Report Finally Concludes that Air Pollution Causes Cancer
Recently the IARC (part of the World Health Organization) released a publication, “Air Pollution and Cancer,” in which they definitively state that outdoor air pollution can cause cancer. It takes more than a single study or a handful of observations to get something declared definitive by the scientific community. Sometimes a wealth of research isn’t even enough.
But in the case of air pollution being labeled a carcinogen, the International Agency for Research on Cancer (IARC) is one of authoritative sources—the final say, so to speak.
The air pollution they are talking about includes automobile emissions, industrial plants, power generation, and “household combustion of solid fuel,” among other things. They say all of these processes contribute different chemical pollutants to the air we breathe, many of which are known carcinogens.
“Recent estimates suggest that the disease burden due to air pollution is substantial. Exposure to ambient fine particles was recently estimated to have contributed 3.2 million premature deaths worldwide in 2010, due largely to cardiovascular disease, and 223 000 deaths from lung cancer. More than half of the lung cancer deaths attributable to ambient fine particles were projected to have been in China and other East Asian countries,” IARC reports.
Read: Study Finds 200,000 Die in U.S. from Pollution Annually
The expert panel responsible for the publication reviewed 1,000 different studies and found enough evidence to definitively state that outdoor air pollution can cause cancer.
“Our task was to evaluate the air everyone breathes rather than focus on specific air pollutants,” said Dana Loomis, deputy head of the monographs section, according to AlterNet. “The results from the reviewed studies point in the same direction: the risk of developing lung cancer is significantly increased in people exposed to air pollution.”
What’s frightening about their admittance is the realization that air pollution isn’t going anywhere.

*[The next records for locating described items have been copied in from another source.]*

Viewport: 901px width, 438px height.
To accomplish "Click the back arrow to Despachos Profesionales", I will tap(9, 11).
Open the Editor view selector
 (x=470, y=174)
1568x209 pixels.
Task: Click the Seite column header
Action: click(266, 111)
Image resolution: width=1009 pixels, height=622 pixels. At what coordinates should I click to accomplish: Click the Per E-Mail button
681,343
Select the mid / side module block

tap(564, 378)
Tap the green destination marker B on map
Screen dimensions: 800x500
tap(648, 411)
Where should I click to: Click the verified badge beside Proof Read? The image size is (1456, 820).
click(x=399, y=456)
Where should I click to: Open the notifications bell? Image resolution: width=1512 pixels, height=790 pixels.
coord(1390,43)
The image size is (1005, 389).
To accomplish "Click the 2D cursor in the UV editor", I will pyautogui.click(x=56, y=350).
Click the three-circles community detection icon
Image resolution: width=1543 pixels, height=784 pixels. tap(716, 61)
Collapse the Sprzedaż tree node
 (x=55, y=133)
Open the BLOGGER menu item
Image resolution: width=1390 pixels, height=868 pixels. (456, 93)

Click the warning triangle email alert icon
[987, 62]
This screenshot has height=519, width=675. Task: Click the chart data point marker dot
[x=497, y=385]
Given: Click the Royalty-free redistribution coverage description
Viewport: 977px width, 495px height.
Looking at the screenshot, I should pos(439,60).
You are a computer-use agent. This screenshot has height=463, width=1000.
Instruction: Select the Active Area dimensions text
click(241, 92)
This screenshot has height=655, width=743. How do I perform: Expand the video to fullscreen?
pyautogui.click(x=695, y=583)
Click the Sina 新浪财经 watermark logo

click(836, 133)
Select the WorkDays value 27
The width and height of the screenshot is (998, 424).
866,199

For the most part, it’s getting worse around the world (although reportedly got better in the U.S. over the past several decades). Doubled rates of asthma over the past 30 years is just one result of the dirty air we breathe. Research has even linked air pollution with increased autism risk.
Accountability for air pollution rests with everyone. Whether you commute alone when you could carpool or if you are a decision maker in an industrial plant—you have a role to play in the reduction of air pollution. So too do governments—in holding corporations and stakeholders responsible for the contaminants they are placing in our air.